January 1, 1970 (Vol. , No. )

Zachary N. N. Russ Bioengineering graduate student UC Berkeley

Cloud computing sounds like the perfect solution: outsource the difficulty of running a data center to someone with more experience and equipment. No need for a large capital investment, and you have the ability to only pay for the capacity you need at the time, with minimal delays in scaling-up or down.

In the case of infrastructure-as-a-service (IAAS), you still have to set up the software to run on the instances you’re allocated. With software-as-a-service (SAAS), even this hurdle is removed. However, cloud computing is still vulnerable to many of the same problems that in-house data centers face.

Did You Remember the Umbrella?

Human error is the biggest threat. Two months ago, VMware’s Cloud Foundry service suffered some unplanned downtime (the entire network infrastructure was disabled), an incident more severe than an earlier outage due to electrical problems.
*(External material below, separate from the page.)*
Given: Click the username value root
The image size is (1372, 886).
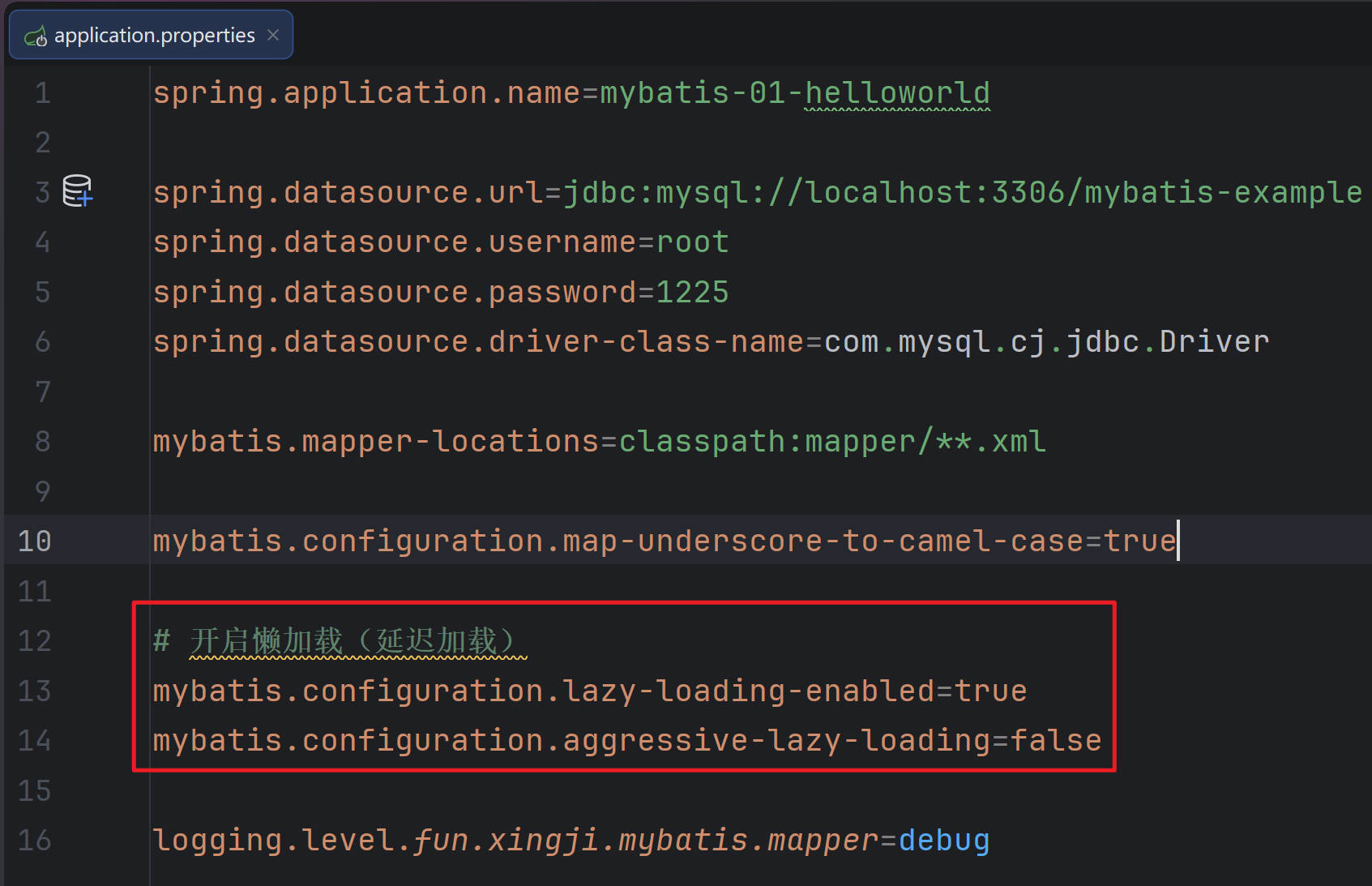Looking at the screenshot, I should (x=692, y=242).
Cloud Foundry’s official blog described the situation: “Unfortunately, at 10:15am PDT, one of the operations engineers developing the playbook touched the keyboard. This resulted in a full outage of the network infrastructure sitting in front of Cloud Foundry. This took out all load balancers, routers, and firewalls; caused a partial outage of portions of our internal DNS infrastructure; and resulted in a complete external loss of connectivity to Cloud Foundry.”

Of course, one would expect other cloud services to be more robust, and internal data centers are also exposed to the same threat of problems hiding between the keyboard and chair.
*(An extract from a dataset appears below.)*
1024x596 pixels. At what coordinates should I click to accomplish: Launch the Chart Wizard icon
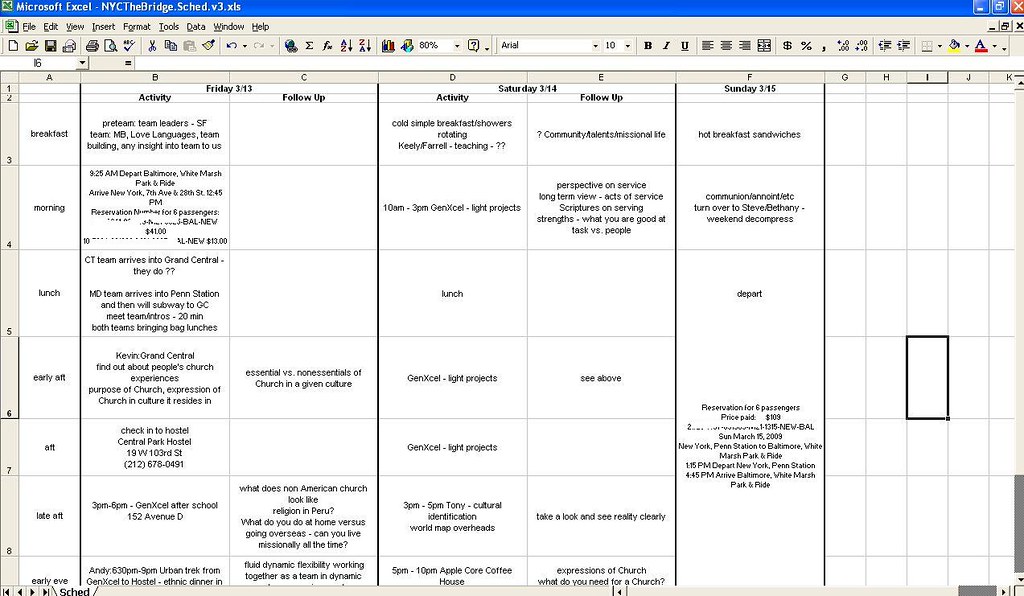(x=389, y=46)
So what can one do? When it comes to human error, the best description is “when it rains, it pours.”

Gathering Clouds

Distributed computing programs such as SETI@home and Folding@home made their way into history as some of the strongest distributed computing projects of their time, while providing the public with an easy way to lend a hand to scientific research.

A fascinating concept is Bitcoin mining, a decentralized, distributed computing project that sprung up practically overnight. Users with the appropriate hardware (namely, Radeon gaming graphics cards) set their systems to solve hash functions, either alone or as part of a pool (where the pool assigns blocks of work to different systems and shares the results). When a solution to the given parameters is found, the user (or pool) is rewarded with Bitcoins, currency that exists in an entirely decentralized system.

This virtual reward was sufficient to motivate the founding of companies selling mining rigs (computers specialized for bitcoin mining) and the growth (over two years) of a mining network which now boasts more computational power than Folding@home.

Make It Rain

If virtual pennies (actually, one Bitcoin is worth nearly $20 because of recent press interest) can motivate users to buy more hardware and share their computational power for an arbitrary computational job, imagine what such an approach could do for clouds. Amazon has a program (Mechanical Turk) for “crowdsourcing” human-interactive tasks (e.g. writing captions) with rewards.

A reward-based system with a decentralized network would be more resilient than many cloud providers, as work could continue as long as internet backbones stay afloat. Since the cloud would be made of unsecured systems, it would be necessary to make the work inherently secure.

This could be done by applying some reversible transformation to the data before it is sent to the cloud for computation or by splitting the work so that a large fraction of the systems would have to be monitored to discover the nature of the work.

Redundancy and robustness would also be important, as individual systems drop in and drop out of the distributed network and suffer problems.

Such considerations in designing software and handling sensitive data, though, would be a wise investment regardless of whether the software would be running on Amazon’s servers or gaming rigs. Whether it’s due to an operations engineer or a smooth operator, or maybe an electrical storm, you don’t want to get stuck because of a tangled network.